Opinión | Desde la ciudad arzobispal… (XLIII)

Antonio González Padrón

El doctor Antonio Monroy

Hace ya bastantes años publiqué una historia sesgada de la medicina en Telde. A través de ella dimos a conocer la vida y obra de mujeres y hombres que, en el campo socio-sanitario, habían destacado en esta comarca sureña (reclamo para Telde esa posición cardinal, pues no en vano así nos sentimos, aunque algunos se empeñen en sacar adelante una más que ficticia comarca Este de la que nunca tuvimos noticia en Gran Canaria).

Los años pasan, la mayor parte de las veces, más rápido de lo que nosotros mismos somos conscientes.
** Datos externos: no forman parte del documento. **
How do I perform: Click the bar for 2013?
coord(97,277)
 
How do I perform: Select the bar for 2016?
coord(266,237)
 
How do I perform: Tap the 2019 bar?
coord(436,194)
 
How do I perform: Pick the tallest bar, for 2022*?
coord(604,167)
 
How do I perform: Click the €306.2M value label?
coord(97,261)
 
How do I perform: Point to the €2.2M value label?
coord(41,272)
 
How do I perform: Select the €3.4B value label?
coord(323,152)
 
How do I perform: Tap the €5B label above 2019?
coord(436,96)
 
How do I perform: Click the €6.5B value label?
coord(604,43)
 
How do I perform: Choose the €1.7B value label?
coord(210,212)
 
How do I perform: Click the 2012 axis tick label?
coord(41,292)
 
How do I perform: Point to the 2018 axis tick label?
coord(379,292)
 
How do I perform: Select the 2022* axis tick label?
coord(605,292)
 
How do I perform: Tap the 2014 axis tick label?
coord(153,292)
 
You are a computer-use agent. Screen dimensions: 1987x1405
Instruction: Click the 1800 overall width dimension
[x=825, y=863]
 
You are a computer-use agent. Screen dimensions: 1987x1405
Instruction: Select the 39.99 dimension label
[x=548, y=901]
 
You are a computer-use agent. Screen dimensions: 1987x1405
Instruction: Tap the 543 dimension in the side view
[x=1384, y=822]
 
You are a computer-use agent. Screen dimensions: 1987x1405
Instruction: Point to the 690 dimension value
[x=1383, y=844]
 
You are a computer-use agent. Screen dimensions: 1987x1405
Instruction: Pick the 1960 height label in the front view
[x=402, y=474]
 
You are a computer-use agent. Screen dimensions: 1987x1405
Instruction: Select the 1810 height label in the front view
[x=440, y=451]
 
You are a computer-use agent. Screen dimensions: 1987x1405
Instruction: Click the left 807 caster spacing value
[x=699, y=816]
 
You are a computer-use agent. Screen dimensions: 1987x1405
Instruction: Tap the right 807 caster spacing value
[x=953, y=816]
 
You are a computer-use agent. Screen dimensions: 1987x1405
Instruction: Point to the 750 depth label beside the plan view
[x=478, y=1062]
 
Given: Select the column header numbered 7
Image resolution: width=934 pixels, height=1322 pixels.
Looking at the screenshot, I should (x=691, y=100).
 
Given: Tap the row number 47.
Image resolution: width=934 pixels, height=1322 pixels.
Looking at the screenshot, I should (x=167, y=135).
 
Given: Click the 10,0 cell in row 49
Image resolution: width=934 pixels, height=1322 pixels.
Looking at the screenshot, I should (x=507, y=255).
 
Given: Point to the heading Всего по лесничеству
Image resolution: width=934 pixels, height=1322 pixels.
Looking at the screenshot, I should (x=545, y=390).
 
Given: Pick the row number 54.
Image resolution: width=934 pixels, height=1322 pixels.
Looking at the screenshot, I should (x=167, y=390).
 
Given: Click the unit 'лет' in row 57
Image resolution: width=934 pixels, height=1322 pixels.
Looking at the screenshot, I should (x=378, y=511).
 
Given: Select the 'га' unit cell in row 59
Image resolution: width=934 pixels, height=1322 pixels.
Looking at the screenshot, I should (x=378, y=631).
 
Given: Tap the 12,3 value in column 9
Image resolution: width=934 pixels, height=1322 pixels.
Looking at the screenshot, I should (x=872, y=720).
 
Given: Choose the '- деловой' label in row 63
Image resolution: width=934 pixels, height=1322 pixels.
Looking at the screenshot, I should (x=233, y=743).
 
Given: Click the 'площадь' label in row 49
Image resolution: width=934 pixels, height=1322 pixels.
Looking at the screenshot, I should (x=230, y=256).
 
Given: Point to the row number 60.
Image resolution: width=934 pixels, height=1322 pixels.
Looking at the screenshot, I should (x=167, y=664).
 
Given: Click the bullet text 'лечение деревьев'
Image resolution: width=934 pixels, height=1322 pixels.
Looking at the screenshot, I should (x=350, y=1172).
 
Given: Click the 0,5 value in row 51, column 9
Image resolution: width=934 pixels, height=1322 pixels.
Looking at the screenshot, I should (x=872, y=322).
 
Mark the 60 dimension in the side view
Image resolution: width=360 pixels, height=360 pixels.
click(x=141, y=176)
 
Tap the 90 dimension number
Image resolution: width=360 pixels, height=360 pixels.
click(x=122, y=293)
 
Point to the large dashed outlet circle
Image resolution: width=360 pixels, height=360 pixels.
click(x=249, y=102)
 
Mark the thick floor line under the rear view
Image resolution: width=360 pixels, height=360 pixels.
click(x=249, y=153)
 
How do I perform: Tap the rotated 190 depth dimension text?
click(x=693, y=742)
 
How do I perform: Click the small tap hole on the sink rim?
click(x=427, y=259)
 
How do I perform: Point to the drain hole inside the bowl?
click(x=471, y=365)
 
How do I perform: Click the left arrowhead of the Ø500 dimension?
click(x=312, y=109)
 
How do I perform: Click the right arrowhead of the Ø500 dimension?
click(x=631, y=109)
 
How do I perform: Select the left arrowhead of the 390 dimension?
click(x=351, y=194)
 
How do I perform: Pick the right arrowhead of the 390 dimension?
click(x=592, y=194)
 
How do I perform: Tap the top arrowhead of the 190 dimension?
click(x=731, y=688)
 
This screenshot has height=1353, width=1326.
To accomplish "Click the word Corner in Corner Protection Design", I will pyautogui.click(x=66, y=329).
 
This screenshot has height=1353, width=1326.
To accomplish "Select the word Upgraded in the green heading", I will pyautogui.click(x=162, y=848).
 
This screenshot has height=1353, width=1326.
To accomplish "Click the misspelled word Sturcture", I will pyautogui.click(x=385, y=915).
Pero ese mismo tiempo al que tanto odiamos cuando se va, también lo amamos mientras lo vivimos. Personas y cosas nos son coetáneas, ni aquellas ni estas nos parecen imprescindibles mientras existen, mas cuando nos abandonan sentimos un profundo desasosiego cargado de añoranzas. Este es el caso de ciertos profesionales con los que hemos tenido cercanía, cargada esta de admiración, respeto y por qué no, cariño.

Don Antonio Monroy Pérez, nacido en Sardina del Sur, en el municipio de Santa Lucía de Tirajana, en el seno de una familia de agricultores, fue un párvulo despierto, extrovertido, juguetón, dicharachero. Su familia sabía de sus dotes y sus profesores también, así que lo animaron para estudiar una carrera universitaria, decidiéndose por la Medicina. Después de cumplimentar los diferentes cursos académicos con brillantez, pasó a ejercer en la ciudad de Telde, a la que amó profundamente y a la que entregó la totalidad de su vida, tanto particular como pública. En una casa de bellísimo ejemplo del neocanarismo, existente entre la calle Pérez Galdós y Sabandeños (antigua Defensores del Alcázar), tenía su vivienda familiar, así como su consulta particular.

Su jornada laboral comenzaba al alba, pues ya a las ocho de la mañana llegaba a la sede teldense de la Seguridad Social, permaneciendo allí unas cuantas horas. Sus pacientes eran tantos que difícilmente podía atenderlos a todos en aquel horario, por lo que los invitaba a pasarse por la Casa de Socorro para atenderlos sin que ello llevase gasto alguno. Siempre de buen humor. Se cuenta que un día llegó a aquella consulta y viendo el número tan alto de pacientes, con voz en grito les dijo: ¿Cómo están ustedes? A imitación de los célebres payasos de la tele y al contestar aquellos ¡Bieeeeeen!, él sentenció: y entonces, ¿para qué coño han venido, a noveleriar? Las risas se hicieron sentir en toda la sala de espera.

En otra ocasión, estando de guardia en la Casa de Socorro le llegó una angustiada madre que repetidas veces le decí: ¡Es mi hijo, que se ha caído sobre una tunera y mire usted como está todo lacerado el pobrecito!, a lo que el galeno, lleno de paciencia, le decía: Pase usted señora. A la tercera vez le dice con todo aplomo ¡Señora! ¿no ve usted que tardo menos en hacerle uno nuevo que en arreglarle éste? En su consulta particular un niño era reacio a abrir la boca para que él le auscultara sus amígdalas y el buen doctor no tuvo otra ocurrencia que ofrecerle un baifo blanco si se prestaba a dejárselas observar.

El ingenio, el gracejo y la inteligencia, eran las armas sutiles con que este pequeño hombre en estatura y grande en corazón, ganaba a todos.